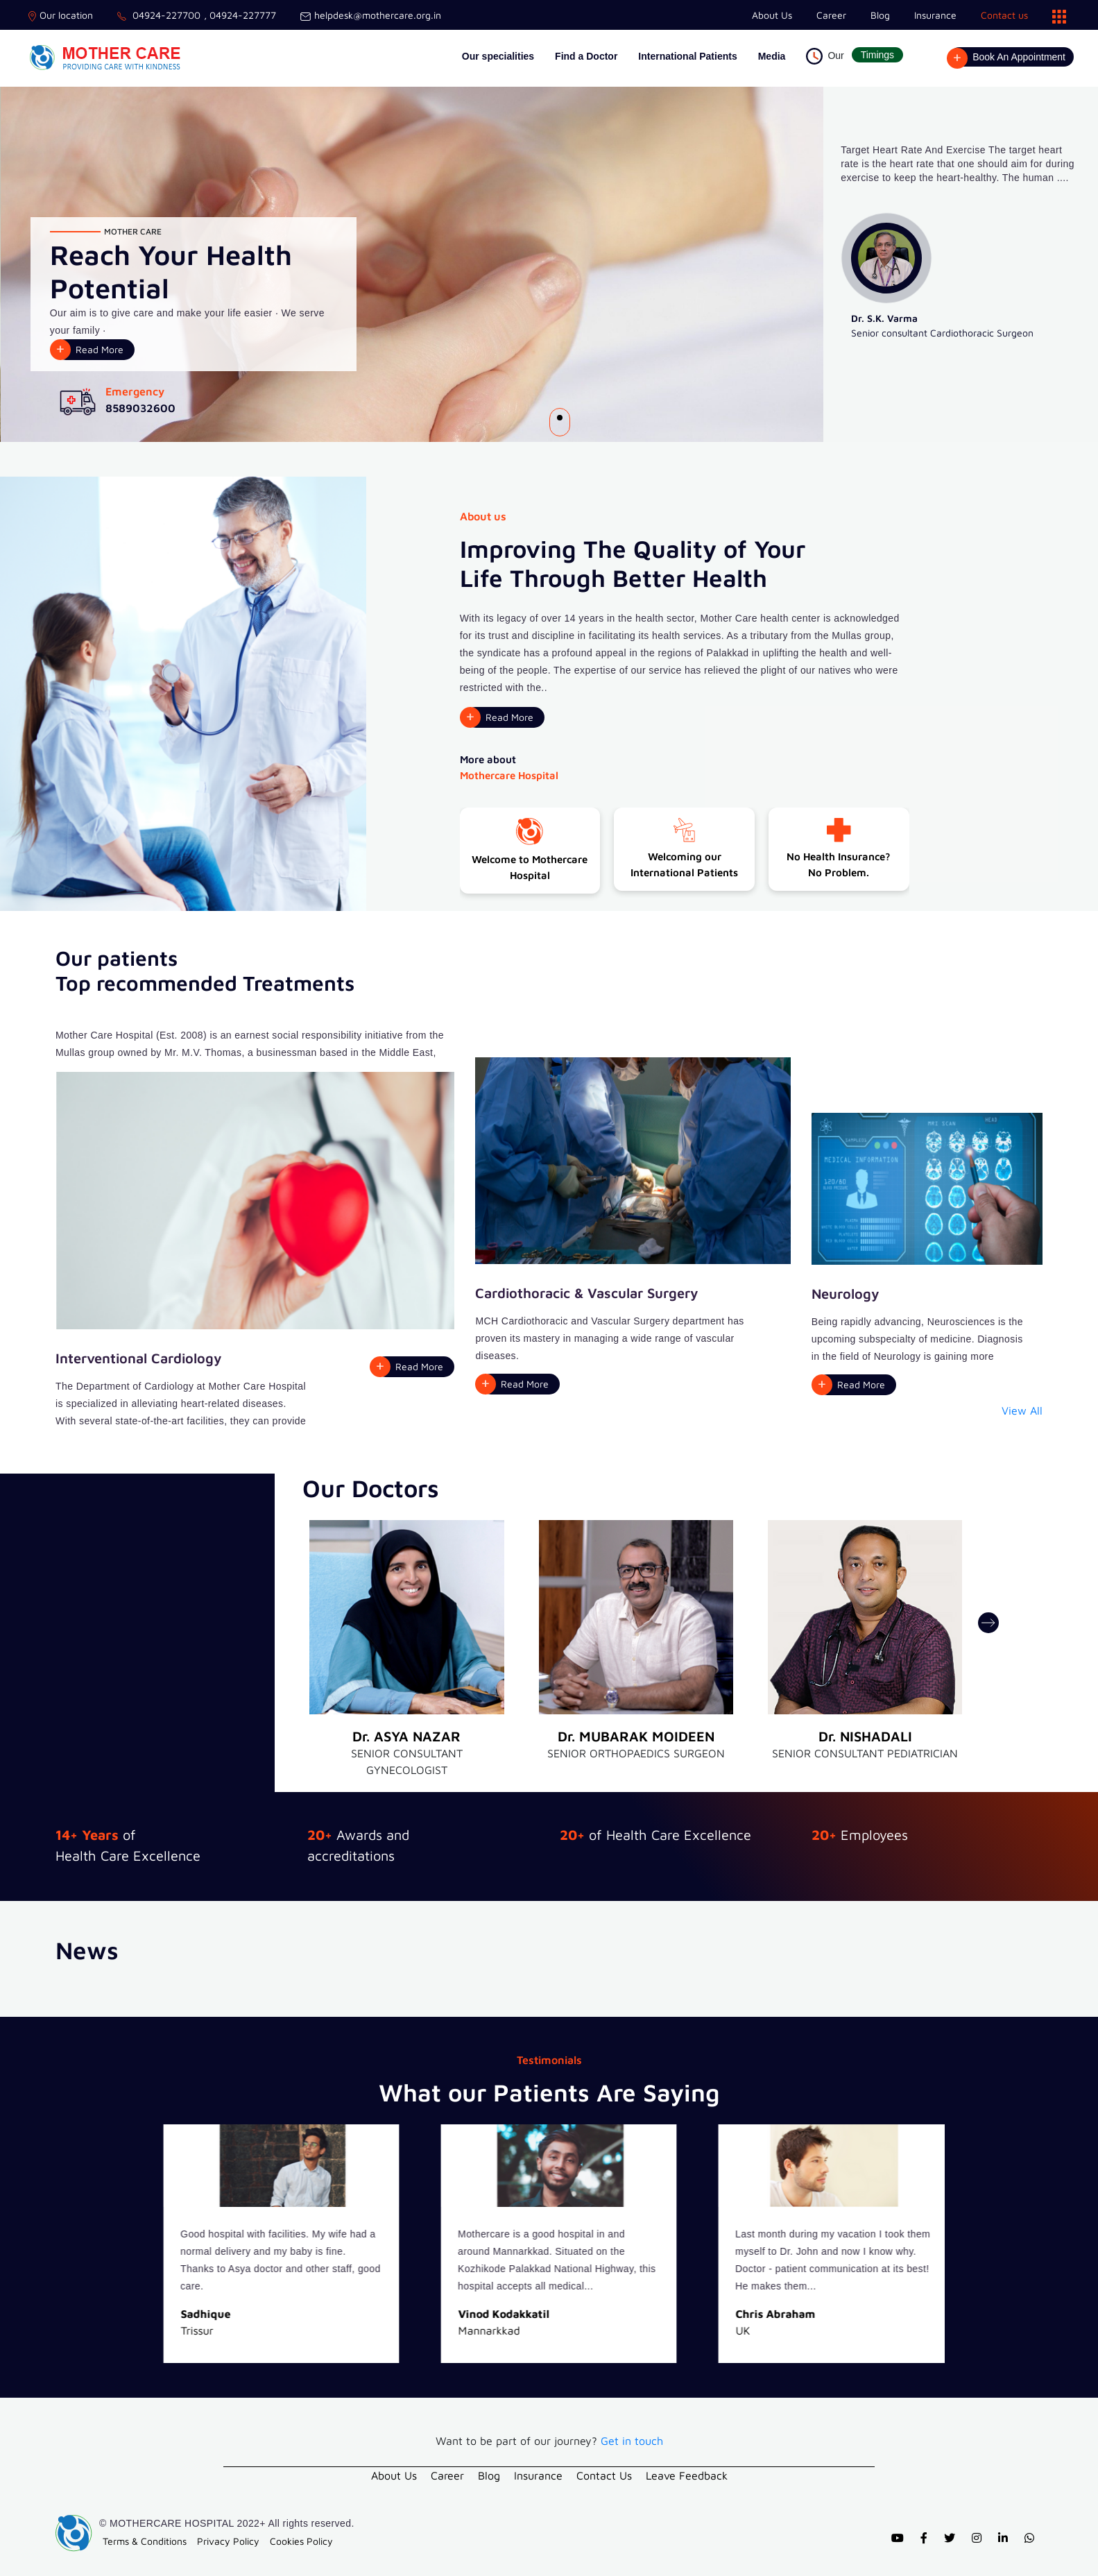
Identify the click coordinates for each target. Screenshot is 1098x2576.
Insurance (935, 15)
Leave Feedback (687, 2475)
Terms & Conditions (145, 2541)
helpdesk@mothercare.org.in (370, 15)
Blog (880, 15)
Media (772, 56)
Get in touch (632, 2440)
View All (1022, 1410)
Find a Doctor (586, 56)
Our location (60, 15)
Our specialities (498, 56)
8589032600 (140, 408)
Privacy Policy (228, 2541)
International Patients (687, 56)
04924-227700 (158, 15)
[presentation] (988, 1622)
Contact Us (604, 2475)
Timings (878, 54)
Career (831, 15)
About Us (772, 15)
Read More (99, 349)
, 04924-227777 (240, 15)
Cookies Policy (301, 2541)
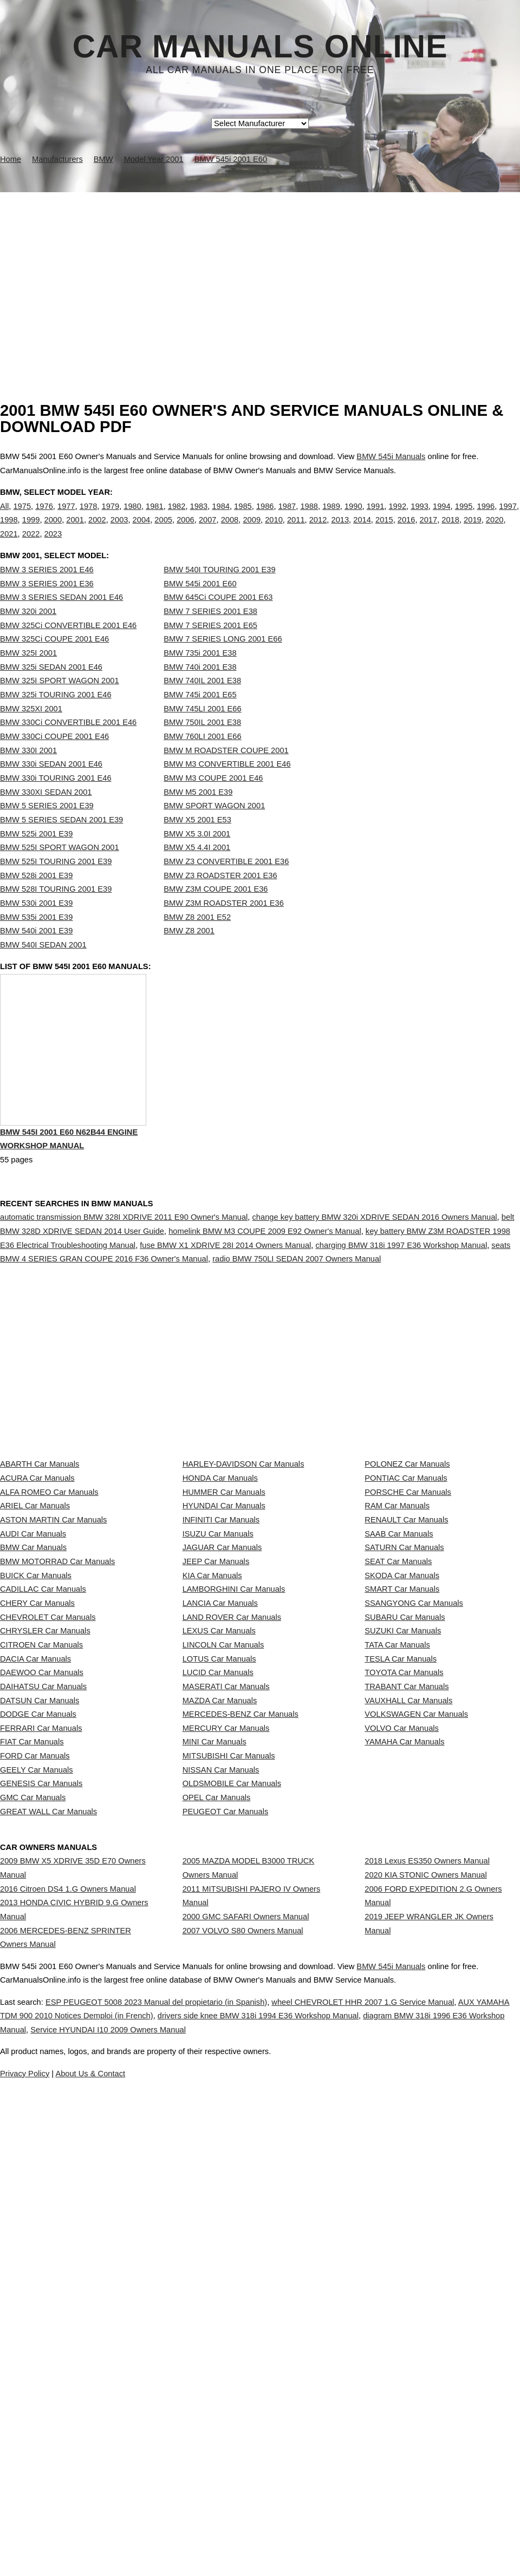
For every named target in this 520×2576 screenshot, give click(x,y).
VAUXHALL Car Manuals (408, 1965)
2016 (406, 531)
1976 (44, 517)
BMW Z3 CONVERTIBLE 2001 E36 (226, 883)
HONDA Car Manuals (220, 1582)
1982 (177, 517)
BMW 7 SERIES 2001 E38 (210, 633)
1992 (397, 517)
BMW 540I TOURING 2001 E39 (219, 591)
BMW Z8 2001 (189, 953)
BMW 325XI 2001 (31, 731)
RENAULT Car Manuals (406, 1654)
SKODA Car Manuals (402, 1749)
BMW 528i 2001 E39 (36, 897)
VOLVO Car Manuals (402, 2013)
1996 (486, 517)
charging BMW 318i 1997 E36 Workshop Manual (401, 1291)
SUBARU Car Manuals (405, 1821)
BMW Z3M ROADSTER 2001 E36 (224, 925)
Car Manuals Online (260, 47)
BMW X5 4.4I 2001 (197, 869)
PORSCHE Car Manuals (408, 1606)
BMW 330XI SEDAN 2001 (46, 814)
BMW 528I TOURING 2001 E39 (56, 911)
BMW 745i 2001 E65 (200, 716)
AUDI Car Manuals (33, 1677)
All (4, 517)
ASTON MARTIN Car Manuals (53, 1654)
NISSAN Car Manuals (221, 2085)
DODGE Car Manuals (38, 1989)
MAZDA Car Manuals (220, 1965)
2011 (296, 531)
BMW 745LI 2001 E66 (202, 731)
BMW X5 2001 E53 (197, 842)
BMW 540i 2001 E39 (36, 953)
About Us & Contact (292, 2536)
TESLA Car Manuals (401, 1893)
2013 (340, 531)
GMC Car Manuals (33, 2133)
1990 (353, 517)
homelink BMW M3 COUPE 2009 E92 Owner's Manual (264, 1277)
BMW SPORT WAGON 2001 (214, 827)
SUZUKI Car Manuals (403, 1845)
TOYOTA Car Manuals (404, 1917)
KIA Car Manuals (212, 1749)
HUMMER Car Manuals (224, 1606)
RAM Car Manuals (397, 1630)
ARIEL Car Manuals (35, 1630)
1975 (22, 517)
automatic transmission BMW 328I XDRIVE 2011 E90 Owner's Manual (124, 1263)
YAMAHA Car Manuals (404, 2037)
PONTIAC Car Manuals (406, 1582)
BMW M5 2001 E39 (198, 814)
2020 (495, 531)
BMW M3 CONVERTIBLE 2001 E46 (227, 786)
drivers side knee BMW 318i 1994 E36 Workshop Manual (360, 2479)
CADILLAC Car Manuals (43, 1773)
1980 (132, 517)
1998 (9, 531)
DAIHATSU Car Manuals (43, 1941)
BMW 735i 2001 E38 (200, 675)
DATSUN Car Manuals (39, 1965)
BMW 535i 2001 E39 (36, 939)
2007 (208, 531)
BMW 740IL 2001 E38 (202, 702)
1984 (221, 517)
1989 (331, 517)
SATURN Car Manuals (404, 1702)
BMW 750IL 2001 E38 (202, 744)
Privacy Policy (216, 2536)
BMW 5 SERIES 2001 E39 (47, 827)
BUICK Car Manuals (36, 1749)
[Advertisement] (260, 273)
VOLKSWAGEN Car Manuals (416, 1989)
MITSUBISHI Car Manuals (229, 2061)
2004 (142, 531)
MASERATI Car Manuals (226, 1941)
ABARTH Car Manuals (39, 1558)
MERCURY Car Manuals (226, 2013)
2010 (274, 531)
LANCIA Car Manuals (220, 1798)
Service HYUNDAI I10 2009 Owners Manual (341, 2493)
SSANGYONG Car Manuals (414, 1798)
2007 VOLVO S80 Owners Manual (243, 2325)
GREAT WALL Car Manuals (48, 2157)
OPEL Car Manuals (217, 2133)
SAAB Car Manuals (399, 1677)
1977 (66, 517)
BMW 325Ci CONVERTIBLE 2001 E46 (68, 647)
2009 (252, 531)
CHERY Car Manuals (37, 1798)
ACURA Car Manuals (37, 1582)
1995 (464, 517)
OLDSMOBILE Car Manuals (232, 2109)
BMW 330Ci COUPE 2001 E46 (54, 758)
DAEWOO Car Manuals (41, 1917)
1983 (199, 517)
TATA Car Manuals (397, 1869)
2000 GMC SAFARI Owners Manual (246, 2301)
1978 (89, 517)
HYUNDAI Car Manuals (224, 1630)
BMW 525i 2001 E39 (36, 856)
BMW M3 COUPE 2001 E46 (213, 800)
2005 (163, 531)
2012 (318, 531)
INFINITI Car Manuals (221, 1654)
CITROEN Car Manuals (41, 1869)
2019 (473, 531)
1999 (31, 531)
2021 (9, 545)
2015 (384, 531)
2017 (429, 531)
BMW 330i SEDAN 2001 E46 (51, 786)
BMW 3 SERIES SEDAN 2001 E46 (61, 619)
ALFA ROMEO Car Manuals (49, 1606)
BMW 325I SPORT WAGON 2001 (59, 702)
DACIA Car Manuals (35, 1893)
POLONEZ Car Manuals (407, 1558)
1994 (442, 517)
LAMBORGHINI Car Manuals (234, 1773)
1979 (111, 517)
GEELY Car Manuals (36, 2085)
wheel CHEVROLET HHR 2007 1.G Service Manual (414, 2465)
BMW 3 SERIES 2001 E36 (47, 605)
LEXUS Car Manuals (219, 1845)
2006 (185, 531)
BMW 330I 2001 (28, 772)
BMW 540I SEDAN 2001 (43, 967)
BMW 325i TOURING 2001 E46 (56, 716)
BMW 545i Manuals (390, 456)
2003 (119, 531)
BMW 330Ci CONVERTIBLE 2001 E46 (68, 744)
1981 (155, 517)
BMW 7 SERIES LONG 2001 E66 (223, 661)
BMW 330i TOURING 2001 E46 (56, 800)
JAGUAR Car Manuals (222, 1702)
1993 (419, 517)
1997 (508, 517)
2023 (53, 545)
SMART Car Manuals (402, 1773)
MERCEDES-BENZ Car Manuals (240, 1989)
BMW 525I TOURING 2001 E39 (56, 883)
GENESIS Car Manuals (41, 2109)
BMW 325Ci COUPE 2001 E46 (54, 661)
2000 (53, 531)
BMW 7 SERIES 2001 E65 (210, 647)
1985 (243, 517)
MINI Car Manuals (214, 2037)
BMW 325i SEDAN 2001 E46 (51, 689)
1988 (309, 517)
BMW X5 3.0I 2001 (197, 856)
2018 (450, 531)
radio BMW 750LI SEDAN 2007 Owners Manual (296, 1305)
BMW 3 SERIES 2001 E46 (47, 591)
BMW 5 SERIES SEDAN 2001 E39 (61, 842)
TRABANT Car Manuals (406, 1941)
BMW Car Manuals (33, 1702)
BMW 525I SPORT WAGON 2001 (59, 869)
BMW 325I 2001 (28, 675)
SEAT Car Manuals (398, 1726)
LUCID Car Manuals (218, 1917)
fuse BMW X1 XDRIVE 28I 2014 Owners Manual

==*==

Every line from the one that holds "BMW 525I TOURING 2001 E39 (56, 883)" to the end of the data above should be given again exactly, with that line and the last one both kept.

◆ **ANSWER BOX**:
BMW 525I TOURING 2001 E39 (56, 883)
GENESIS Car Manuals (41, 2109)
BMW 325Ci COUPE 2001 E46 (54, 661)
2000 (53, 531)
BMW 7 SERIES 2001 E65 (210, 647)
1985 (243, 517)
MINI Car Manuals (214, 2037)
BMW 325i SEDAN 2001 E46 (51, 689)
1988 (309, 517)
BMW X5 3.0I 2001 (197, 856)
2018 (450, 531)
radio BMW 750LI SEDAN 2007 Owners Manual (296, 1305)
BMW 3 SERIES 2001 E46 (47, 591)
BMW 5 SERIES SEDAN 2001 E39 (61, 842)
TRABANT Car Manuals (406, 1941)
BMW Car Manuals (33, 1702)
BMW 525I SPORT WAGON 2001 (59, 869)
BMW 325I 2001 (28, 675)
SEAT Car Manuals (398, 1726)
LUCID Car Manuals (218, 1917)
fuse BMW X1 XDRIVE 28I 2014 Owners Manual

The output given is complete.